Na declaração, a maioria dos investimentos internacionais é registrada na ficha 'Bens e Direitos', com códigos distintos conforme o tipo de ativo. A regra geral é informar o custo de aquisição, e não o valor de mercado atualizado. Contas internacionais devem ser lançadas como depósitos no exterior e saldos convertidos para reais usando a cotação oficial do Banco Central na data indicada pela Receita — normalmente ao fim do ano-base.
Rendimentos e ganhos são tratados separadamente: proventos recebidos fora do país entram em ficha própria para rendimentos tributáveis do exterior, enquanto lucro na venda de ativos ou ganho pela conversão de moeda pode configurara incidência de ganho de capital. Nesses casos o imposto costuma ser apurado mensalmente e recolhido via DARF. Especialistas alertam que muitos contribuintes deixam de declarar ganhos já tributados no exterior, o que não elimina obrigação no Brasil.

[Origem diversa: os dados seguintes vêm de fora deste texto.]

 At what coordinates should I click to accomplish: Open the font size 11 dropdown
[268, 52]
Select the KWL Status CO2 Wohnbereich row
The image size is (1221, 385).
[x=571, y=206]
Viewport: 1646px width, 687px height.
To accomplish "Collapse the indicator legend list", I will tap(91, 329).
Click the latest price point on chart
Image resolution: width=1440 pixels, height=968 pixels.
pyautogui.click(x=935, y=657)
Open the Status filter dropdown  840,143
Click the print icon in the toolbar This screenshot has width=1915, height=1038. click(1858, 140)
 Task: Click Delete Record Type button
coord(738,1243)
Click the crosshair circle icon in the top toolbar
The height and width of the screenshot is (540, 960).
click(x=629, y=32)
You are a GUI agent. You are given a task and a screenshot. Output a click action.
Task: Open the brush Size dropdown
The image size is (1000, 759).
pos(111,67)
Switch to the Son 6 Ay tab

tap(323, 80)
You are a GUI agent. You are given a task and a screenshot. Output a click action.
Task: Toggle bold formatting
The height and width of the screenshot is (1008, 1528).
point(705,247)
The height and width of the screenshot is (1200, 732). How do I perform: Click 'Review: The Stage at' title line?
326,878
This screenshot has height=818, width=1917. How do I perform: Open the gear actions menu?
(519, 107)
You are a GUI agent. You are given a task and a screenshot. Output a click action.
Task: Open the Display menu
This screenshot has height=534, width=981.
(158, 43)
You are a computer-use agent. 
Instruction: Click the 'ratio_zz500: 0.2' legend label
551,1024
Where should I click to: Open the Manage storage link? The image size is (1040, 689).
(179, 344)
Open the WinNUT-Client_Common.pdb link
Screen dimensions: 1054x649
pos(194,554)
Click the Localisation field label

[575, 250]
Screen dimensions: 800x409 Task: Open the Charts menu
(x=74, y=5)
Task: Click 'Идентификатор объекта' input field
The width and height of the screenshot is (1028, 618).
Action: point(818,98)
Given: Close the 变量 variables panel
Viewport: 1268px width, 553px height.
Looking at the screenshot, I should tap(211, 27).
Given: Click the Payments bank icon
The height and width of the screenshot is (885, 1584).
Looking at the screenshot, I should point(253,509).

Organização documental é a defesa mais eficaz: conservar comprovantes de câmbio, extratos e relatórios das corretoras facilita a prestação de contas e reduz risco de inconsistências. Algumas plataformas, como o Super App do Inter, já disponibilizam informes que simplificam o processo; diversas corretoras também oferecem relatórios automáticos para o Imposto de Renda. Dada a complexidade, acompanhamento das operações ao longo do ano é indispensável para evitar multas e problemas com a fiscalização.